Exploration de la faune des eaux souterraines
La Suisse est riche en eaux souterraines. On les trouve presque partout dans les cavités souterraines et elles constituent le plus grand réservoir d'eau potable du pays. Contrairement à l'eau potable qui sort de nos robinets, l'eau souterraine est également un espace de vie et comme tel, habité – on y trouve de nombreux organismes vivants, des plus petits micro-organismes à de plus gros animaux tels que des amphipodes.

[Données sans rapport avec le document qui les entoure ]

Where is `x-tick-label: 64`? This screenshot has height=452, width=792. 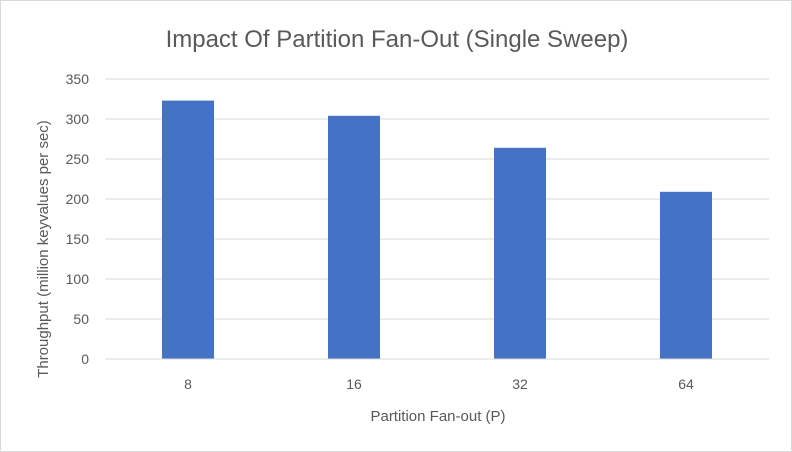 x-tick-label: 64 is located at coordinates (686, 384).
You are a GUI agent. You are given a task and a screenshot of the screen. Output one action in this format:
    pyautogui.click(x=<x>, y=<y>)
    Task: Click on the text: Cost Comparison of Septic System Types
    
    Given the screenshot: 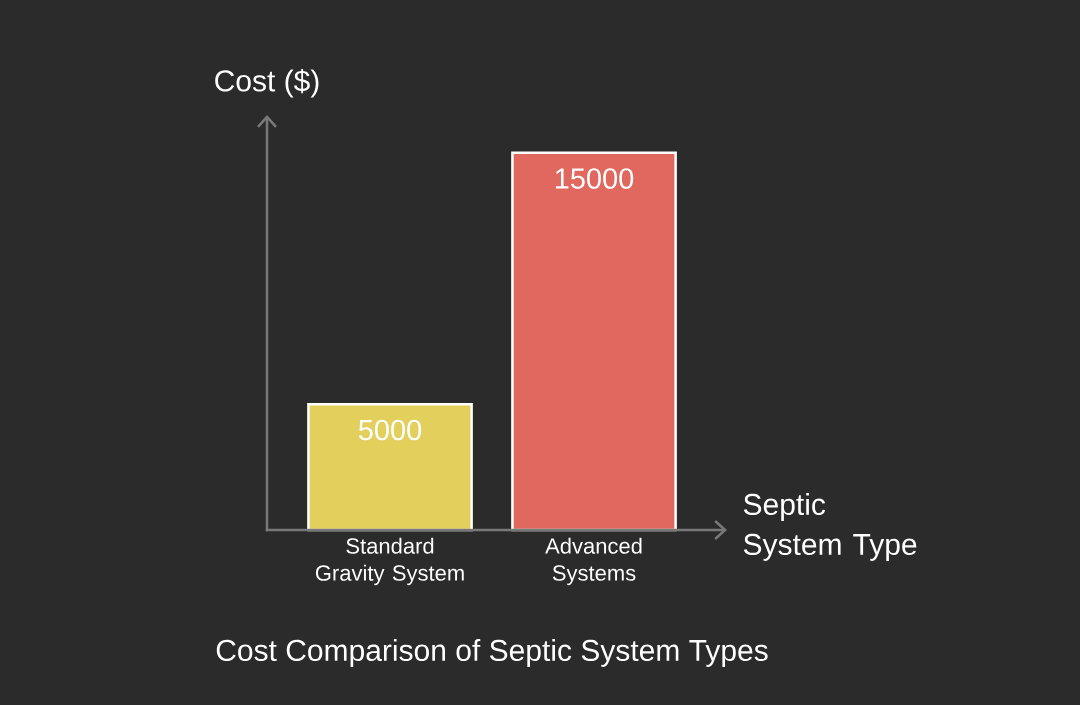 What is the action you would take?
    pyautogui.click(x=492, y=653)
    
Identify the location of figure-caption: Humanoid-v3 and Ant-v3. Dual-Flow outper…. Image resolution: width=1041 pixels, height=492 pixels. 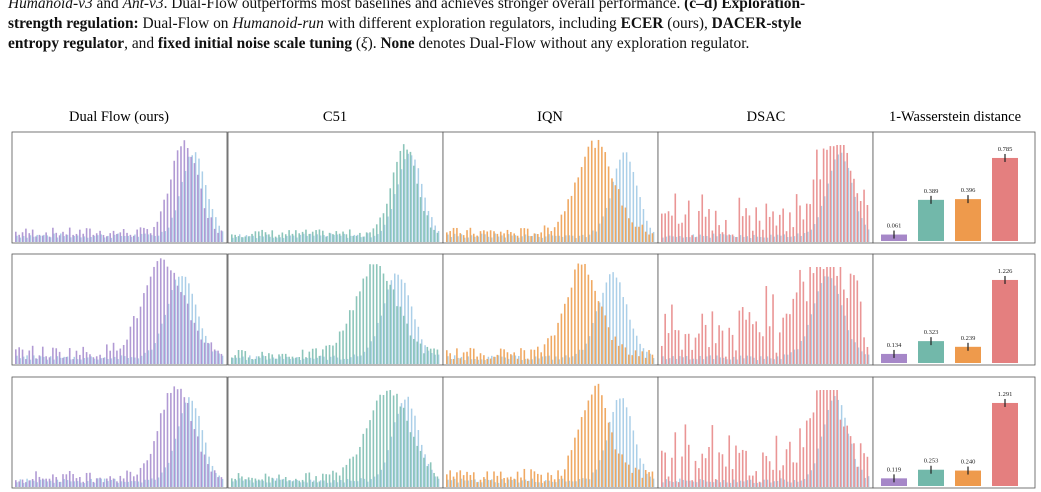
(521, 27).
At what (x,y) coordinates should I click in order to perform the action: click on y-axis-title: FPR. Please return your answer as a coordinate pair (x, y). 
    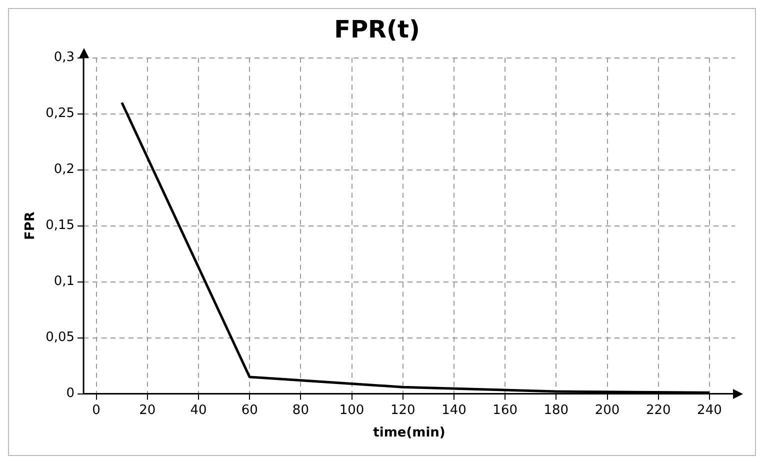
    Looking at the image, I should click on (30, 226).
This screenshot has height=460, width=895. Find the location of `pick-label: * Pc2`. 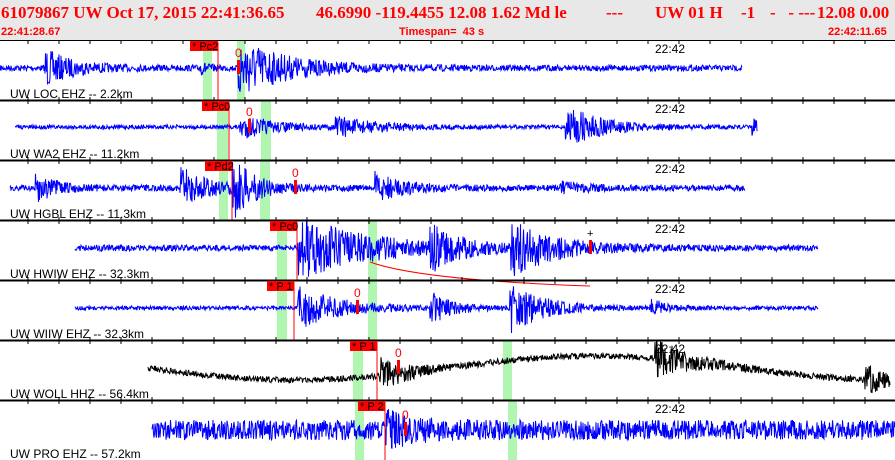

«Le fait que les eaux souterraines soient vivantes est en principe un bon signe», explique Florian Altermatt, «ces organismes ont besoin d'une eau de bonne qualité. Mais jusqu'à présent, on sait encore peu de choses sur les niveaux de pollution à partir desquels ces espèces sont affectées». Altermatt est chef de groupe de recherche à l’institut de recherche de l’eau Eawag et professeur à l’Universität Zürich. Avec son équipe, il s'est fixé pour objectif d'étudier plus en détail l'écosystème des eaux souterraines. En effet, jusqu'à présent, la science ne sait que peu de choses sur l'endroit où trouver ces organismes vivants. Avec le projet «AmphiWell», réalisé sur mandat de l'OFEV dans le cadre de l'Observation nationale des eaux souterraines NAQUA, l'équipe d'Altermatt étudie donc pour la première fois la biodiversité des eaux souterraines à l'échelle de la Suisse entière.
Un soutien important de la part des distributeurs d’eau
Mara Knüsel, qui travaille sur ce projet dans le cadre de sa thèse de doctorat, nous explique l'approche du projet: «Les eaux souterraines sont certes partout sous nos pieds, mais elles restent très difficiles d'accès. Les innombrables chambres de captage de Suisse, constituent pour nous le meilleur accès possible». Ces chambres de captage ne sont toutefois pas accessibles au public mais sont entretenues par les distributeurs d'eau. Afin de pouvoir collecter le plus grand nombre possible d'échantillons provenant de différents endroits, les chercheurs collaborent donc avec les responsables de la distribution d’eau (fontainiers, contrôleurs d'eau, exploitants de sources privées, etc.) dans le cadre d'un projet Citizen-Science. Sur les 700 fournisseurs d'eau contactés, près de la moitié se sont déclarés prêts à participer au projet. «Ils sont très engagés et heureux de participer au projet et également très intéressés par les résultats», explique Knüsel. «Le fait que nous puissions prélever ainsi des échantillons dans les chambres de captage est une grande chance pour nous».
Dans la vidéo illustrant ce projet (voir ci-dessous), on peut voir comment un fontainier installe directement à l'entrée de la source un filet filtrant dans lequel quelques animaux – surtout des amphipodes – seront collectés pendant une semaine. Les animaux sont ensuite conservés dans un tube contenant de l'éthanol et envoyés par la poste à l’Eawag. Les analyses génétiques permettent alors d'attribuer les amphipodes trouvés à une espèce connue – ou à une nouvelle espèce. Knüsel informe par la suite les fournisseurs d'eau sur les animaux capturés dans leurs filets.
Une diversité unique
Dans le cadre d'un projet pilote mené en 2019, plusieurs espèces d’amphipodes ont pu être identifiées pour la première fois en Suisse, et des espèces nouvelles pour la science furent même découvertes. «Les espèces nouvellement découvertes sont des espèces dites endémiques», explique Florian Altermatt. «Cela signifie qu'elles sont originaires de Suisse – parfois même très locales – et n'existent qu'à cet endroit. La Suisse porte ainsi une grande responsabilité dans la protection de cette diversité biologique unique.» Il s'attend à ce que d'autres espèces viennent s'ajouter au fur et à mesure de l'avancement du projet.
Son groupe de recherche a déjà développé une clé d'identification des amphipodes pour permettre aux professionnels de l'eau d'identifier ces animaux. En outre, le projet utilise également un ADN dit environnemental (ADNe) qui permet de déterminer la richesse et la répartition des espèces des différentes régions et nappes aquifères de Suisse.